Several members of the neighborhood’s Hasidic community suggested that Mr. Light might have more success in Williamsburg, home of the Satmar, a group of Hasidim who famously avoid unnecessary contact with outsiders. The Chabad-Lubavitch of Crown Heights, by contrast, believe they can hasten the coming of the Messiah by bringing secular Jews into the fold. One consequence is that many members come from non-Hasidic backgrounds, and therefore don’t generally speak Yiddish.
Another consequence, though, is that they welcome opportunities to engage in religious discussion. On the way to Crown Heights, Mr. Light had worried that they might take offense to his presence; if anything, the opposite seemed true. Here was a telegenic young person expressing interest in their culture, potentially in front of thousands, even millions, of viewers. One particularly exuberant man insisted on giving him a tour of the Mitzvah Tank, a truck used to spread the teachings of their late leader, the Rebbe Menachem Mendel Schneerson. An Israeli yeshiva student lectured him on the Seven Laws of Noah.
Mr. Light said he had always been curious about Hasidic culture. He had grown up not far from Crown Heights but admitted he had never even shaken a Hasidic person’s hand. “I was always on the outside looking in,” he said.
There is a long history of tensions between Black and Hasidic people in Brooklyn that goes back even beyond the Crown Heights riot of 1991. But Mr. Light, ever diplomatic, steered clear of such topics. He tried to keep things light. “I’m here to make friends,” he explained.
He ultimately did get to speak some Yiddish that day. As he lingered on the sidewalk, trying to work up enough courage to dive into the crowd outside the Chabad headquarters, an outgoing yeshiva student in his late 20s approached him and asked in English if he played football. It turned out that the student, Moshe Muss, regarded himself as a talented athlete and had sized up Mr. Light as a potential practice partner.
Mr. Light is fit, but you wouldn’t necessarily peg him as an athlete. Still, he agreed to give it a try. As they exchanged numbers, Mr. Light revealed his reason for visiting the neighborhood that day, prompting Mr. Muss to look up from his phone with a smile. “How come you didn’t speak to me in Yiddish?” he asked.
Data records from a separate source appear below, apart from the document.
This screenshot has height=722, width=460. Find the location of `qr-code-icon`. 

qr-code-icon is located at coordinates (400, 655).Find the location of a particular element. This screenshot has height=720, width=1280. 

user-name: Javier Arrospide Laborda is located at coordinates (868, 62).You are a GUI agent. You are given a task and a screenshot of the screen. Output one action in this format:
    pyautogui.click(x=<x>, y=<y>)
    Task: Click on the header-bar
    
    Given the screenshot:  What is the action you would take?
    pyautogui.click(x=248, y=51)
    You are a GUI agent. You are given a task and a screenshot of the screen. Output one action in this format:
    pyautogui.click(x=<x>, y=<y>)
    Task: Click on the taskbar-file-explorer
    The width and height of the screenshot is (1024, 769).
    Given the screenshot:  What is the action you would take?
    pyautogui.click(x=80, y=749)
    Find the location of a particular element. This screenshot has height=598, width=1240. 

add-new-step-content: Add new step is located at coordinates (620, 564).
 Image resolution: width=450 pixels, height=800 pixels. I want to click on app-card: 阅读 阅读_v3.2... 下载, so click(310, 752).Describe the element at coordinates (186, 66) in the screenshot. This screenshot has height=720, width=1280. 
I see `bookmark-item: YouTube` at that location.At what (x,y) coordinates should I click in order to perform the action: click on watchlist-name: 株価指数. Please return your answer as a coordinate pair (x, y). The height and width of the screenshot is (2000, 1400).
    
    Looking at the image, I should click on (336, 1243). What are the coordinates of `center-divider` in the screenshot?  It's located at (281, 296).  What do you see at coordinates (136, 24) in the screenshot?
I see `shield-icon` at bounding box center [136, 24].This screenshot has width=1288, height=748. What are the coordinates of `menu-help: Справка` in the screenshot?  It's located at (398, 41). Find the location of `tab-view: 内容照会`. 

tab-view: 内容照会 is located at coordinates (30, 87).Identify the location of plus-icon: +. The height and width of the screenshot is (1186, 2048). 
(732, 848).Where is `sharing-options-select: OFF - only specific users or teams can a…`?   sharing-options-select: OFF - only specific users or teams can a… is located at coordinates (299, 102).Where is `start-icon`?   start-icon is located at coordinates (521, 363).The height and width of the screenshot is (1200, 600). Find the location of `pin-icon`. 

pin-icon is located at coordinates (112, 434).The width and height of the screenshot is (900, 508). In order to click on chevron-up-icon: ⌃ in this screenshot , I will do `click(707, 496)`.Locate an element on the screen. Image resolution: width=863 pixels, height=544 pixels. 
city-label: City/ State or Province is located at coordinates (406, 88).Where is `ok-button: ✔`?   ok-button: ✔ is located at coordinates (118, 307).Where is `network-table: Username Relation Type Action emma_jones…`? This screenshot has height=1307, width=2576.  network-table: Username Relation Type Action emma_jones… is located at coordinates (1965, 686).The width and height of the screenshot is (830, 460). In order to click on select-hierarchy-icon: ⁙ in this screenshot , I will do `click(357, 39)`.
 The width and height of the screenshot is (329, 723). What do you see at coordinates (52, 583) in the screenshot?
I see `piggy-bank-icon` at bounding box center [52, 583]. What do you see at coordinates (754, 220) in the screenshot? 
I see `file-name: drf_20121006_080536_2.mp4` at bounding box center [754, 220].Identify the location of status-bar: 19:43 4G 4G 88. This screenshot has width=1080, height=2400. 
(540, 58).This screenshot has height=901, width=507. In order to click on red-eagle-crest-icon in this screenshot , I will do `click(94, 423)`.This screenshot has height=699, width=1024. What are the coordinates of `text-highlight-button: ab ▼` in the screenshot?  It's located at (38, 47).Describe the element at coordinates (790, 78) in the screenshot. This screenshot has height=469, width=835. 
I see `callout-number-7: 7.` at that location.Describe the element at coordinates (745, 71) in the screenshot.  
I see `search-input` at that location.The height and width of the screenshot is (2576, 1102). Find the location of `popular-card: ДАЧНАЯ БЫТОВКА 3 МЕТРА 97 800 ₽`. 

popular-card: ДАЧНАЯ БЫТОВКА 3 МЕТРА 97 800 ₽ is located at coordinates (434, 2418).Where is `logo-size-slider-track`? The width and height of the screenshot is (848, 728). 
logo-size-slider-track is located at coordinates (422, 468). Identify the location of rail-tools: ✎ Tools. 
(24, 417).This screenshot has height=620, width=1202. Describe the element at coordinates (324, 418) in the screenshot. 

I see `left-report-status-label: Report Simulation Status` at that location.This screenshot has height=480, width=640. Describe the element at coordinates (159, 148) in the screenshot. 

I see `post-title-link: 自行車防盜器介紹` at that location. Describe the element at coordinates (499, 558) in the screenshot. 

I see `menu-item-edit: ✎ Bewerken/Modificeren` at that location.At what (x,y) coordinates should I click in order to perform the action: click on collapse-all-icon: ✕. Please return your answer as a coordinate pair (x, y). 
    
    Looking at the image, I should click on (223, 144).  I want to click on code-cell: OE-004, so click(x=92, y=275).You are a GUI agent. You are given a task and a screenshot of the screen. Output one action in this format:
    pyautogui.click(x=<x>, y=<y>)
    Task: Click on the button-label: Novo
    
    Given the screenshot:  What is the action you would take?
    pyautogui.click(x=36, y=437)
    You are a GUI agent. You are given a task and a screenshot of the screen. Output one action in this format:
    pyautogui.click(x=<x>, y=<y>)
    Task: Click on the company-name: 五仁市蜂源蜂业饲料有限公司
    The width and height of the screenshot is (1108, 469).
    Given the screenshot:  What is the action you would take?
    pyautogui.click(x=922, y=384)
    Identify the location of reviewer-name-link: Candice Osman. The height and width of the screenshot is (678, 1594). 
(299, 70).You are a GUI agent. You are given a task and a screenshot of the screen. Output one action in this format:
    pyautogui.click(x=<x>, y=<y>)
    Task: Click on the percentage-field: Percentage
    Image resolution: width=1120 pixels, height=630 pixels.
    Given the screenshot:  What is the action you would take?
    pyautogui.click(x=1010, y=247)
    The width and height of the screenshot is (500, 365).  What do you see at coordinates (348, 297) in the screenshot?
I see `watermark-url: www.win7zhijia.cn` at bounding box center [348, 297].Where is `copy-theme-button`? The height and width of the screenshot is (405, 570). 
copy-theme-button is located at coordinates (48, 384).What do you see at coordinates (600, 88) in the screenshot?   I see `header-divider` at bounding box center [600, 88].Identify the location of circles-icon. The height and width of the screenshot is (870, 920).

It was Mr. Light’s turn to be surprised. “You speak Yiddish?” he asked, in Yiddish.
Stumbling ahead in the language, Mr. Light explained that he’d been using Duolingo, the popular language-learning app.
“Glahtig, glahtig,” Mr. Muss said. Rough translation: “Cool, cool.”
Their exchange went on for only another minute or so before Mr. Light exhausted his supply of phrases. No matter. A week later, Mr. Light posted the video. In the end, he had thought better of including the word “fluent” in the title. The revised version: “Black Man SHOCKS Orthodox Jews by Speaking Russian Yiddish.” Several Orthodox websites picked it up, helping it go viral (it has had more than two million views).
Mr. Light stayed in touch with Mr. Muss and did end up throwing around a football with him one day. (He made a video about it.) But his Yiddish studies haven’t progressed much further. To succeed as a YouTube polyglot, you have to constantly expand your repertoire of languages, which makes it hard to spend enough time on any one language to become truly proficient. Mr. Light was beginning to share some of the frustrations voiced by critics of the genre. “Sometimes I feel like I rely too much on short-term memory,” he said. “You’re focusing on entertainment.”
In the meantime, he had glimpsed another opportunity. Somewhere on the internet, he had learned that there is a growing demand for gold traders who understand the intricacies of finance in the Islamic world. He is now learning Arabic.